Excerpts from a dataset
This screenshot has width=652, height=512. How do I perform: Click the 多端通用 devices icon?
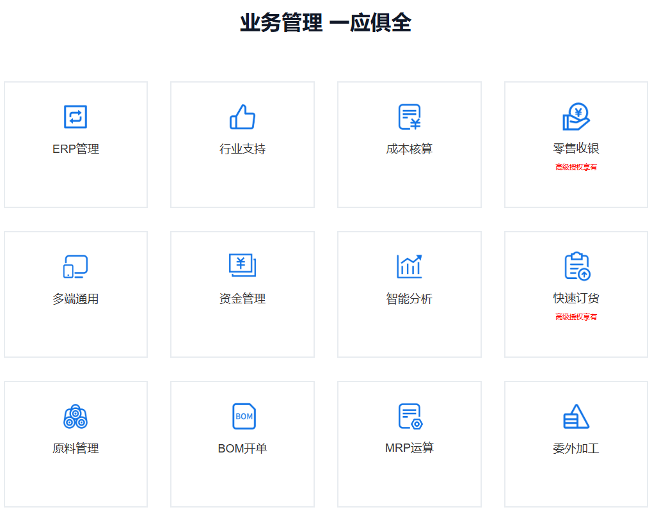76,267
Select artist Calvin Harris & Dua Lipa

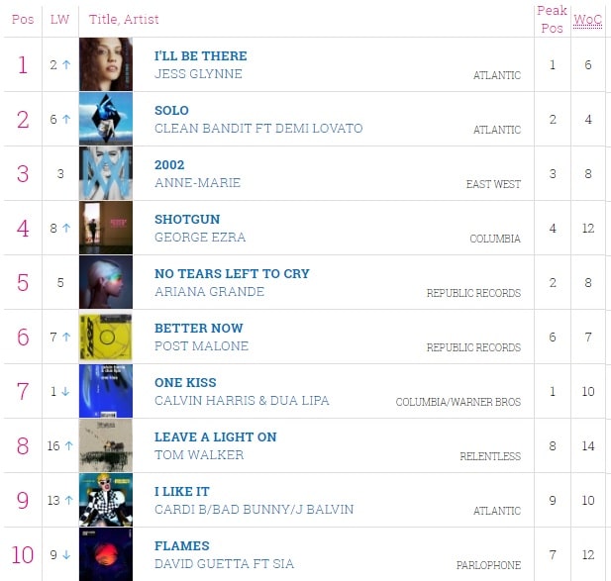coord(242,401)
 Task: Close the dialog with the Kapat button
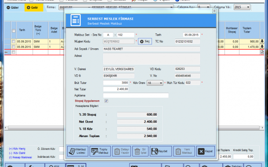(206, 151)
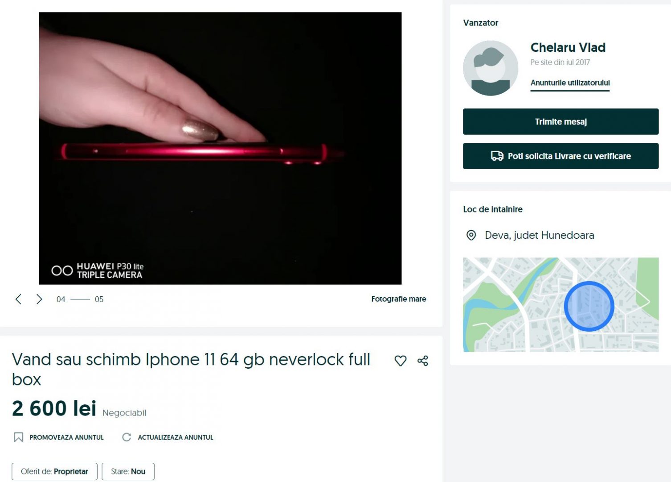Select the Stare: Nou tag
Screen dimensions: 671x482
pos(128,471)
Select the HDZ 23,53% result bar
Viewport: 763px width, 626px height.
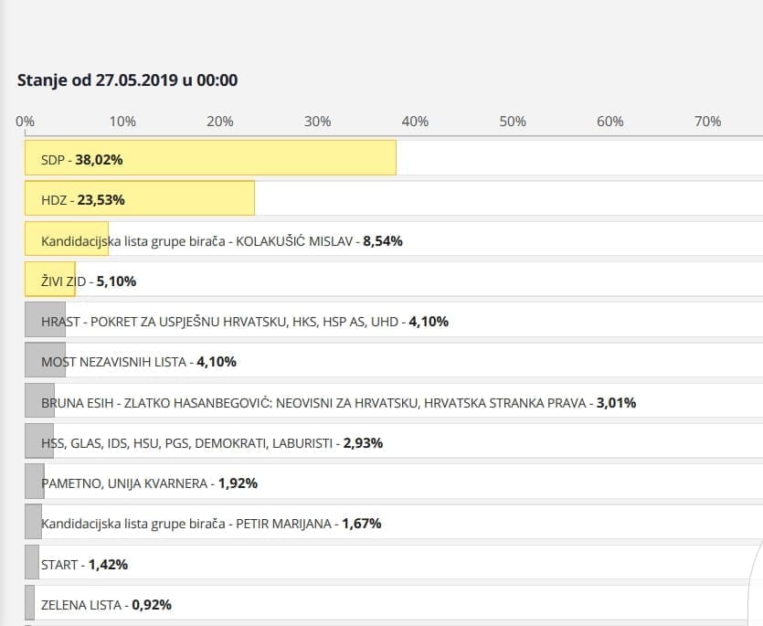coord(139,199)
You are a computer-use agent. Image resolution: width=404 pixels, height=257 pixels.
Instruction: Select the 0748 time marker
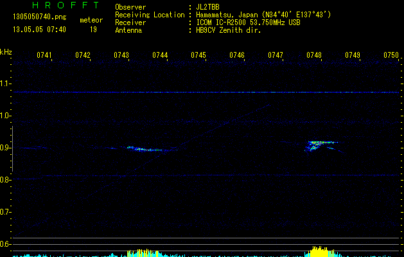(314, 56)
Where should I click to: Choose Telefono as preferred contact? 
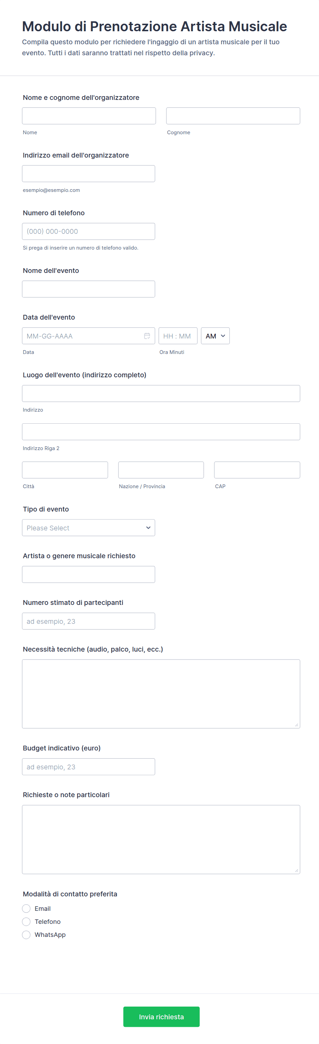pos(26,921)
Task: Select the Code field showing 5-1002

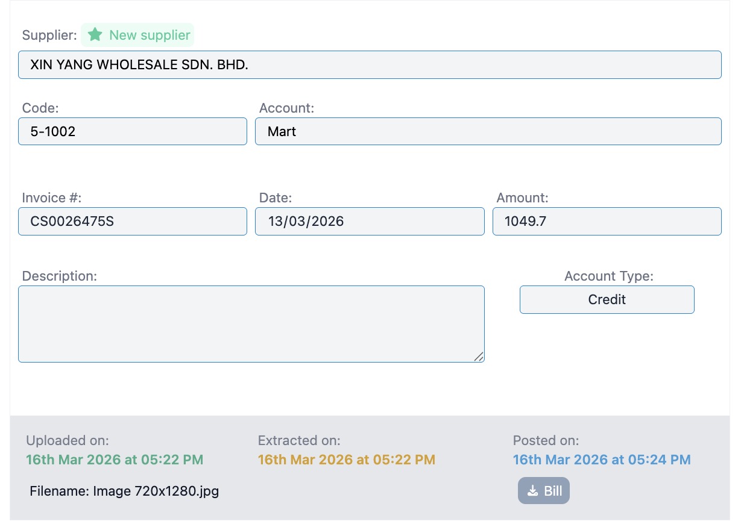Action: click(x=132, y=131)

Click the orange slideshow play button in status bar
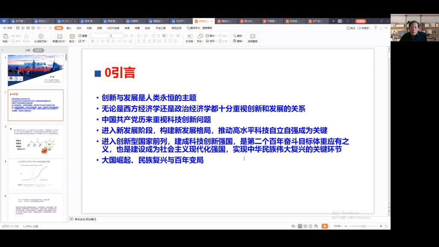tap(325, 226)
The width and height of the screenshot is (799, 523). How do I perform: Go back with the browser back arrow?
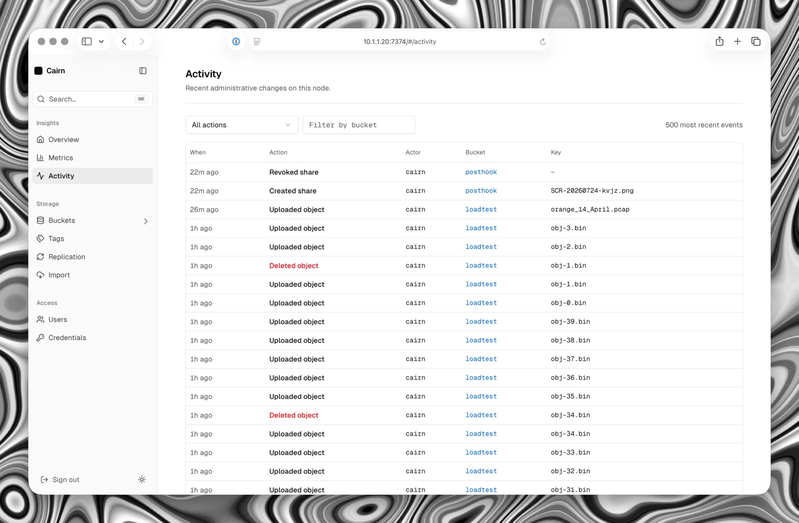click(124, 41)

PROBLEM DETAILS: Go back to the line containing "Instruction: Select the 0748 time marker" and output it and every line after it through the end of the records, exactly, but not the pictures.

SOLVED EXERCISE:
Instruction: Select the 0748 time marker
(314, 56)
Where should I click to: Choose Telefono as preferred contact? 
pos(26,921)
Task: Select the Code field showing 5-1002

Action: click(x=132, y=131)

Click the orange slideshow play button in status bar
tap(325, 226)
The width and height of the screenshot is (799, 523). How do I perform: Go back with the browser back arrow?
click(124, 41)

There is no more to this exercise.